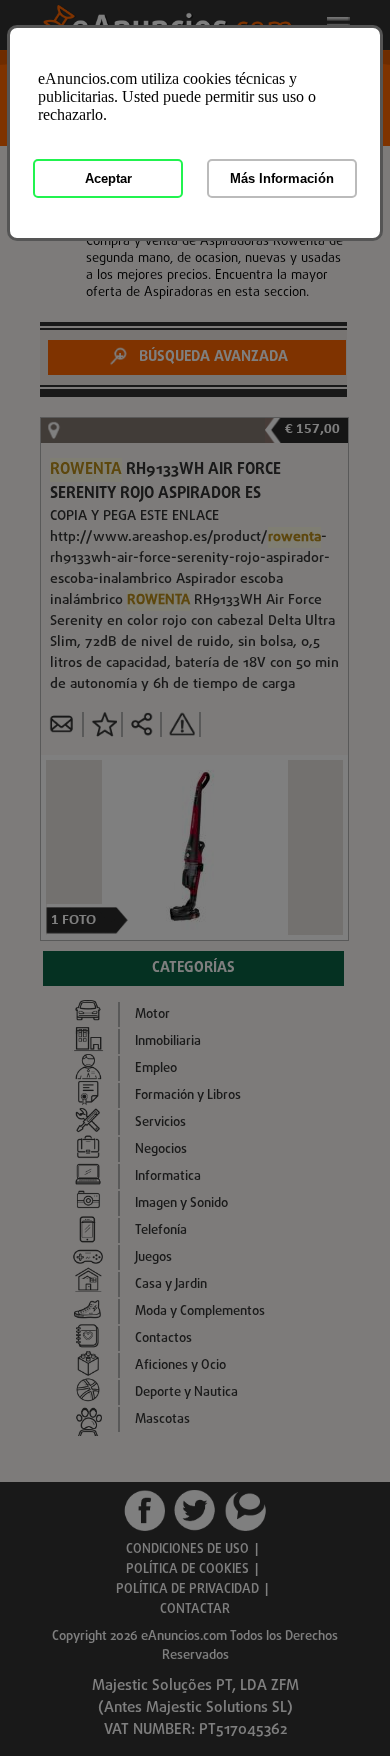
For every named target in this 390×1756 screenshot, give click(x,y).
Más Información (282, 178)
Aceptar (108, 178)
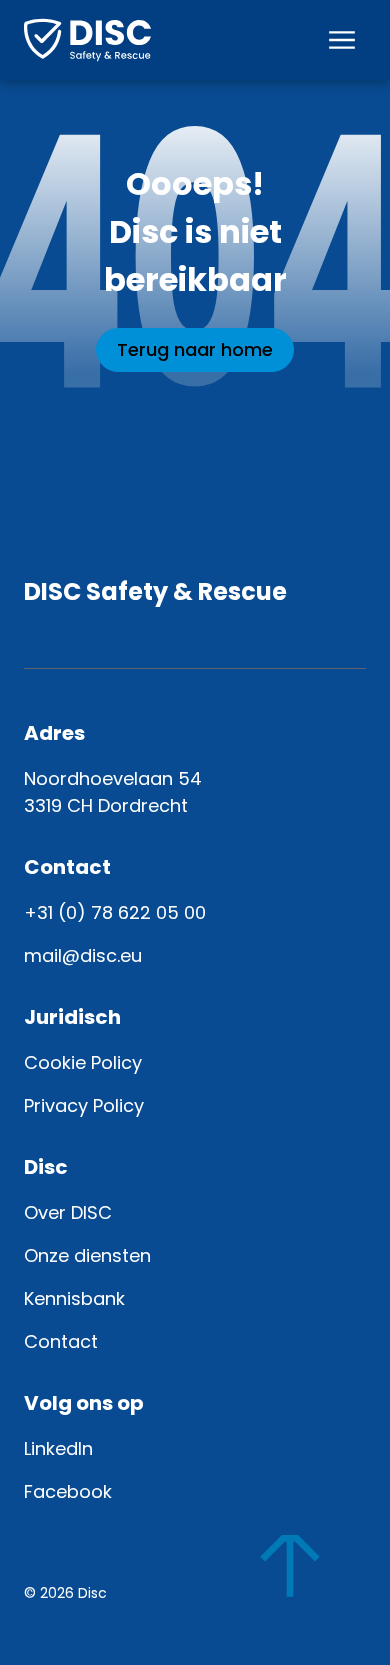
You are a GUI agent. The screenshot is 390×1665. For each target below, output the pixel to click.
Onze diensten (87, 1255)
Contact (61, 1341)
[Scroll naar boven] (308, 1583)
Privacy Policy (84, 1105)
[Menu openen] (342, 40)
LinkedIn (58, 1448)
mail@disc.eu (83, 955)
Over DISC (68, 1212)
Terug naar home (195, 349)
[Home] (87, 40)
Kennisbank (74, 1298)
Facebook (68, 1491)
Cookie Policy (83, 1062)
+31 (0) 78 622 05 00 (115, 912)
***
> _Required action_
When printing the entries, leave out the images and keep everything else exact.

> _Response area_
For every named target in this 390×1756 screenshot, give click(x,y).
Más Información (282, 178)
Aceptar (108, 178)
You are a GUI agent. The screenshot is 390×1665. For each target below, output the pixel to click.
Onze diensten (87, 1255)
Contact (61, 1341)
[Scroll naar boven] (308, 1583)
Privacy Policy (84, 1105)
[Menu openen] (342, 40)
LinkedIn (58, 1448)
mail@disc.eu (83, 955)
Over DISC (68, 1212)
Terug naar home (195, 349)
[Home] (87, 40)
Kennisbank (74, 1298)
Facebook (68, 1491)
Cookie Policy (83, 1062)
+31 (0) 78 622 05 00 (115, 912)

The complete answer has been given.